What you are asked to do:
What is the number of lines in these records that hold the word "will"? Reply with that number alone.

Provided records:
=====
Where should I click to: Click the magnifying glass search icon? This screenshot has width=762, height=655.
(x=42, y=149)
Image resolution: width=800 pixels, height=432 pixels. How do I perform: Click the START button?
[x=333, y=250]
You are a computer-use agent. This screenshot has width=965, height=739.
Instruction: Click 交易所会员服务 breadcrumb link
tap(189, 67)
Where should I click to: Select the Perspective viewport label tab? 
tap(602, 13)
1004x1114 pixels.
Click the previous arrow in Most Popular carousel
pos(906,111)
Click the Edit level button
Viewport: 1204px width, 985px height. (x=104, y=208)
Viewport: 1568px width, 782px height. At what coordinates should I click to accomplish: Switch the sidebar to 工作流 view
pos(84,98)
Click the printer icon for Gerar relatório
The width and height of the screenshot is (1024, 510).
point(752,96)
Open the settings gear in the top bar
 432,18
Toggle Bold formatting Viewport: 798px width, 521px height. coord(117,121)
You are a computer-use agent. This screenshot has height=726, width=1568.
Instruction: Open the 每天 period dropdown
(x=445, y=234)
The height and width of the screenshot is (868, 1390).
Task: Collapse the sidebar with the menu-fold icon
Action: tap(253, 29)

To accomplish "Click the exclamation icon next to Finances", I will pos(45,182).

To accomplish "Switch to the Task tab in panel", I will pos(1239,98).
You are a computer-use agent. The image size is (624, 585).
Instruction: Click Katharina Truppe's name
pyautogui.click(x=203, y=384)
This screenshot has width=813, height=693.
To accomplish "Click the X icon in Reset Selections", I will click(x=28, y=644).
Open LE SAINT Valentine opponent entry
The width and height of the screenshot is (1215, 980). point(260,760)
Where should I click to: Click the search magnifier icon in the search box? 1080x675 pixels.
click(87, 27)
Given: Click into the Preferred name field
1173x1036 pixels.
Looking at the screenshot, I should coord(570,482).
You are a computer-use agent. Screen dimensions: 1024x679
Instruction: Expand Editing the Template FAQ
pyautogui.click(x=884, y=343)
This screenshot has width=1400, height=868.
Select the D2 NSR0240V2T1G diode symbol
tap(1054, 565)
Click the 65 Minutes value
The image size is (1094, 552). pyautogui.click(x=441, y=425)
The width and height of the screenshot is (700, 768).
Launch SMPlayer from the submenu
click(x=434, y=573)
=====
Written response:
3